Exercise prompt: Could you reproduce, from the records below, everything from the line with "This screenshot has width=1568, height=480." down to the line with "2 boîtes de", keeping both of those lines and changing nothing?
──────── Exercise input ────────
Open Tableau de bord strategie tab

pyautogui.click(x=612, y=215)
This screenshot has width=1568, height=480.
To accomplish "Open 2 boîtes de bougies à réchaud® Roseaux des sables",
────────
──────── Exercise input ────────
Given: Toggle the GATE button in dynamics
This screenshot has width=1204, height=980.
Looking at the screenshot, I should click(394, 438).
────────
Response to the task:
This screenshot has width=1568, height=480.
To accomplish "Open 2 boîtes de bougies à réchaud® Roseaux des sables",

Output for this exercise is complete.